Primary Health Care Limited - acquisition of pathology assets previously operated by Healthscope in Queensland
Type of assessment
Primary Health Care Limited
Pathology assets previously operated by Healthscope in Queensland
Primary Health Care acquired certain pathology assets previously operated by Healthscope in Queensland.
Outcome of assessment
Not opposed subject to undertakings
Total review days *
Commenced public review
13th February 2015
16th June 2016
In previous reviews involving pathology providers, the ACCC has considered acquisitions in the context of state-based markets for the supply of community pathology services. In this case, the ACCC considered a Queensland-based market and, alternatively, separate geographic markets in each of the Gold Coast, Brisbane and the Sunshine Coast.
These narrower geographic markets were relevant because the ACCC's investigation found that Healthscope provided a particularly strong competitive constraint in these regions. Although pathology providers can operate and compete at a state-wide level, the competitive effects of pathology mergers can have an impact in geographic regions narrower than a state. This is primarily because pathology providers only act as an immediate competitive constraint within a limited range of their existing laboratories and collection centres. In this case, documents and information gathered through the investigation indicated that the Gold Coast, Brisbane and the Sunshine Coast represented Healthscope's key fields of rivalry with competing pathology providers.
The ACCC concluded that, after taking account of the undertakings given by Primary and Healthscope, the acquisition was not likely to result in a substantial lessening of competition in any relevant market. This was because the undertakings would have the effect of restoring the market structure to its pre-acquisition state.
Primary and Healthscope did not notify the ACCC of the acquisition and Primary proceeded to acquire the Healthscope assets before the ACCC was aware of the acquisition. As a result, at the time of giving the undertakings, the Healthscope assets were already owned by Primary. The undertaking given by Primary therefore required Primary to divest all of the collection centres that it had acquired from Healthscope and still held, and to facilitate the transfer of the personnel required to operate them. As Healthscope had retained some of its pathology assets in Queensland, it was also required to divest some of those assets to the same purchaser. The undertakings required Primary and Healthscope to divest the assets to a purchaser approved by the ACCC, in order to create a viable, effective, stand-alone, independent and long term competitor in the supply of community pathology services in Queensland.
The ACCC approved Medlab as the purchaser of the divestiture assets under both undertakings. In particular, the ACCC considered that Medlab would provide a competitive constraint on Primary and Sonic that was comparable to that which would have been provided by Healthscope's Queensland pathology business in the absence of the acquisition.

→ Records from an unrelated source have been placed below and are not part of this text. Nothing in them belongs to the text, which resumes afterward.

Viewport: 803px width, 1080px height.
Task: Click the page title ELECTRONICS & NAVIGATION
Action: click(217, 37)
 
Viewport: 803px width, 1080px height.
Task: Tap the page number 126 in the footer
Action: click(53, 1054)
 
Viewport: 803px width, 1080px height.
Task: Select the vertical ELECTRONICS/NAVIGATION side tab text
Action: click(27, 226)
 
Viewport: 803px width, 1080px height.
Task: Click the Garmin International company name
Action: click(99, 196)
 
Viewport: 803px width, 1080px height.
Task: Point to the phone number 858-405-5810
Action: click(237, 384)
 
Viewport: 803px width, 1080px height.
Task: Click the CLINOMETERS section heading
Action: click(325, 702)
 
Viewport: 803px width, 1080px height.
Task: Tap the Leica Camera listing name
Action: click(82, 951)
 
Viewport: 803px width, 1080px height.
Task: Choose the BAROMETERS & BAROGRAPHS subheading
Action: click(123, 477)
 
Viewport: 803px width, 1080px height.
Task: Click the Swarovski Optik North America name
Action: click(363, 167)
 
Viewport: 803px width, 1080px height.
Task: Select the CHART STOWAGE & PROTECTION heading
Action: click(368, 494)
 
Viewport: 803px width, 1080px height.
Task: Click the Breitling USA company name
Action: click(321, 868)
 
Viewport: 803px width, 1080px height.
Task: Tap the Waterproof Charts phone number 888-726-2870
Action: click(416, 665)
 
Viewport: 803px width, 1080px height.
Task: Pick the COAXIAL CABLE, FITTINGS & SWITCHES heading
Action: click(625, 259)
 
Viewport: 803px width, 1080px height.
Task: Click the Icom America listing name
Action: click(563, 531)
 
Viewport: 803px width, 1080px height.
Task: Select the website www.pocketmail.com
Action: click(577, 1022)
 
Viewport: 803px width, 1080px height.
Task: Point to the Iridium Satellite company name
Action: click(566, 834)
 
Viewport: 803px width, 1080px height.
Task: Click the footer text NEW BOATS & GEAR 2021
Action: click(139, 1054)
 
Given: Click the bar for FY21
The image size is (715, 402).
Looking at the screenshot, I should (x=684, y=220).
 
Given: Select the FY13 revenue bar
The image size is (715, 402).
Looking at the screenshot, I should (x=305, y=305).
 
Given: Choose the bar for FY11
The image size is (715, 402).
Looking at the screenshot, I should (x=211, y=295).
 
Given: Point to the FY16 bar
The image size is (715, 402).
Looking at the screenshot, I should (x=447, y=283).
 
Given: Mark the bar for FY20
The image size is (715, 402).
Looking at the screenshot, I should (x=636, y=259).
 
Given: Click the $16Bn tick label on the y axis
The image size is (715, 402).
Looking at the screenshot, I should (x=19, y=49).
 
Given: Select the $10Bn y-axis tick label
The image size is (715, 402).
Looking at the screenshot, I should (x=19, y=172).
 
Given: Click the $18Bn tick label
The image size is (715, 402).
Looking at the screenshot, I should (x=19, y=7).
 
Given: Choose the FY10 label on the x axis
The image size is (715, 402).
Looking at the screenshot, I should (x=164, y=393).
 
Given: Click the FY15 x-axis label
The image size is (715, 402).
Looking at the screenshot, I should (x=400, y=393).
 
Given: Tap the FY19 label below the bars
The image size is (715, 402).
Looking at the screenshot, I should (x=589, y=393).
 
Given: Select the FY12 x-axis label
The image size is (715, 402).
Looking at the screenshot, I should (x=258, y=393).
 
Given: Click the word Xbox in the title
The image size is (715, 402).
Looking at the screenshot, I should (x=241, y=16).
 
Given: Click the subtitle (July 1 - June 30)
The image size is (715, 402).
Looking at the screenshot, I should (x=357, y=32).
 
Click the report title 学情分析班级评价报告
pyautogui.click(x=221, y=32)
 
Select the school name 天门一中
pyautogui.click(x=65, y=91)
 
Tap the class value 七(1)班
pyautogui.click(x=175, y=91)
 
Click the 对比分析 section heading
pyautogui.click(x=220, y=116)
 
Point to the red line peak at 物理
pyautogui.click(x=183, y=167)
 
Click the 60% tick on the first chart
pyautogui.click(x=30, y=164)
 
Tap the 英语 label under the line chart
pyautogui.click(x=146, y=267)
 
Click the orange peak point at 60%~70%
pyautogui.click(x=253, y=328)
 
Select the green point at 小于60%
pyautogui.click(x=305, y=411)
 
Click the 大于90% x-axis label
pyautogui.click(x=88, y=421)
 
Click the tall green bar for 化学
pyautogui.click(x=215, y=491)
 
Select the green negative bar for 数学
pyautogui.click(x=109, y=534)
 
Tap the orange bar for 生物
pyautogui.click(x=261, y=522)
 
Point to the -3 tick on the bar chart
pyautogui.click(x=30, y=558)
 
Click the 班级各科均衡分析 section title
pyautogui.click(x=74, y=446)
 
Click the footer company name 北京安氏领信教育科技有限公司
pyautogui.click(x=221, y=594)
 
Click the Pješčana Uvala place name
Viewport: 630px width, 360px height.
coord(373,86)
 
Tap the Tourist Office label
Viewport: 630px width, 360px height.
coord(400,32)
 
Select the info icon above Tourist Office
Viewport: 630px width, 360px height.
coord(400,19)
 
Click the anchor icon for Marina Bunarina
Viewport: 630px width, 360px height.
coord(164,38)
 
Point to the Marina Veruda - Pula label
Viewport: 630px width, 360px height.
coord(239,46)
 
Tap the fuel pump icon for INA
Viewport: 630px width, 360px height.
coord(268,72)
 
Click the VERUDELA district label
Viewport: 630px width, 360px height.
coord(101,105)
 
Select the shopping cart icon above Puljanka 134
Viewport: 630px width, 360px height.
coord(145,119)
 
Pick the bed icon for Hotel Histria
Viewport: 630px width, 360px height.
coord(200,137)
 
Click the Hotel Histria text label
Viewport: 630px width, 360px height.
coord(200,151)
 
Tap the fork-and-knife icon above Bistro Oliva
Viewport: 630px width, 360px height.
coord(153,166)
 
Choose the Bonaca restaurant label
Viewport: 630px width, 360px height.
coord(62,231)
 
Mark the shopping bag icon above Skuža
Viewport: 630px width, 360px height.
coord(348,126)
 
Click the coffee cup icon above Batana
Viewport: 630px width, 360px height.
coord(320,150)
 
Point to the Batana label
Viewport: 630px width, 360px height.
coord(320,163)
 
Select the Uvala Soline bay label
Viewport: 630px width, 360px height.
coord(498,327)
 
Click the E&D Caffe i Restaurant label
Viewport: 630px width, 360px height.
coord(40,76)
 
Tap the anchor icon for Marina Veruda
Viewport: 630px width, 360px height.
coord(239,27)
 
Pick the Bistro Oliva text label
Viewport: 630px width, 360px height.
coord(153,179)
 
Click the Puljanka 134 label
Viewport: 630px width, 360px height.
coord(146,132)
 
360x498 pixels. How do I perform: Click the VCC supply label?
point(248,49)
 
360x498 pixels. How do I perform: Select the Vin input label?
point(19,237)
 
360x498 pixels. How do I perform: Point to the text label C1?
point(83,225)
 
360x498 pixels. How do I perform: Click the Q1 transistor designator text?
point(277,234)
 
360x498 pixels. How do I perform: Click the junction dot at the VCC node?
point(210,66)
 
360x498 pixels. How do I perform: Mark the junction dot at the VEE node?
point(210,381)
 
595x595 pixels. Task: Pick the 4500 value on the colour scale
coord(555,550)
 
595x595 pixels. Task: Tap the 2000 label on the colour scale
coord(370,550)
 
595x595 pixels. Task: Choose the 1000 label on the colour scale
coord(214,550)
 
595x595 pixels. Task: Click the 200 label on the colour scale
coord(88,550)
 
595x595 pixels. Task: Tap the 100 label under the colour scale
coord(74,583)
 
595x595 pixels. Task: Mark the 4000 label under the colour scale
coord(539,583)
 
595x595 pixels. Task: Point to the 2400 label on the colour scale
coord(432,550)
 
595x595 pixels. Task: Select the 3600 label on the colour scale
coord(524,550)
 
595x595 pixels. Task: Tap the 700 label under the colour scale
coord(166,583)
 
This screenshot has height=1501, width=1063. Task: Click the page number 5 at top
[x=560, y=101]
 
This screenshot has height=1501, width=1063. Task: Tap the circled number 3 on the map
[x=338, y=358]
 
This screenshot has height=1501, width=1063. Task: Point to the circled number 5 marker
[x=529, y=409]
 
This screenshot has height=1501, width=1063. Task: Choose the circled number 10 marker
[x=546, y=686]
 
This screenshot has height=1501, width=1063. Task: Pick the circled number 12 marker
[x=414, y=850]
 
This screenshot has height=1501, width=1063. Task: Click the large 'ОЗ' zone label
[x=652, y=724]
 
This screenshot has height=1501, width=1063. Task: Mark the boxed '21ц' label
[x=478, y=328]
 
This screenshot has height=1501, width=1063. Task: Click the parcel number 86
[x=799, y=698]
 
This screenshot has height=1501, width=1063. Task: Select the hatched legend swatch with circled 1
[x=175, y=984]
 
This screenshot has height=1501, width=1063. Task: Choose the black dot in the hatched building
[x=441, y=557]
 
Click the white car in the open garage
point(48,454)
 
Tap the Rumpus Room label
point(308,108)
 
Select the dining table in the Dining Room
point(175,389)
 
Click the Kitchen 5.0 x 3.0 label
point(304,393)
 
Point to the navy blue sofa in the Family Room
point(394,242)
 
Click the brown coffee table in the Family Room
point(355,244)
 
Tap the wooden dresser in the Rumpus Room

The ACCC's investigation indicated that Healthscope was an important constraint preventing Primary (through its Queensland pathology business, QML) and Sonic (through its Queensland pathology business, Sullivan Nicolaides Pathology) from increasing prices or decreasing the quality of their services in the relevant markets. Primary and Sonic had similar shares of the relevant markets, while Healthscope's smaller share gave it a greater incentive to capture additional referrals. At the same time, Healthscope's geographic coverage and overall service offering were comparable to Primary and Sonic in the relevant markets, meaning that it imposed an immediate competitive constraint on them.
Other pathology providers in Queensland did not provide a level of competitive constraint comparable to Healthscope. In some cases this was due to their business model, and in others this was because they provided a narrower range of pathology testing, operated in smaller regions or lacked the economies of scale.
Barriers to entry and expansion meant that new entry on a scale comparable to Healthscope was unlikely and that other existing pathology providers would be unlikely to expand in a timely manner.
Healthscope Ltd - section 87B Undertaking - signed 15 June 2016 16th June 2016 MER16+5639.pdf (3.2 MB)
Primary Health Care Limited - section 87B Undertaking - signed 15 June 2016.
UPDATE: During the course of 2017, Primary requested waivers in respect of a number of its obligations under its undertaking. The reasons for seeking the waivers related to some landlords refusing to consent to transfer leases to Medlab, refusals from counterparties to novate agreements to Medlab, Medlab determining it did not wish to acquire some centres, and some site closures in the ordinary course of business or the applicable service level agreement coming to an end during the divestiture period.
On the basis of the information provided by Primary and after consultation with the Approved Independent Auditor and Medlab, the ACCC agreed to Primary's request to waive a number of Primary's obligations under the undertaking.